Data extracted from a collection –
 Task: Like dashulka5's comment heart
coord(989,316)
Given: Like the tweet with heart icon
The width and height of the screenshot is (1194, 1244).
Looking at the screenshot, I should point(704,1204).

SHORT EXERCISE –
Recast the stretch of the listing from the line containing "Given: Like the tweet with heart icon" through the end of the listing as a two-column CSV with columns named "input" and "output", one row for each entry, placing each entry's text and its answer in single quoted fields with line breaks replaced by spaces.

ANSWER IN FULL –
input,output
"Given: Like the tweet with heart icon The width and height of the screenshot is (1194, 1244).","Looking at the screenshot, I should point(704,1204)."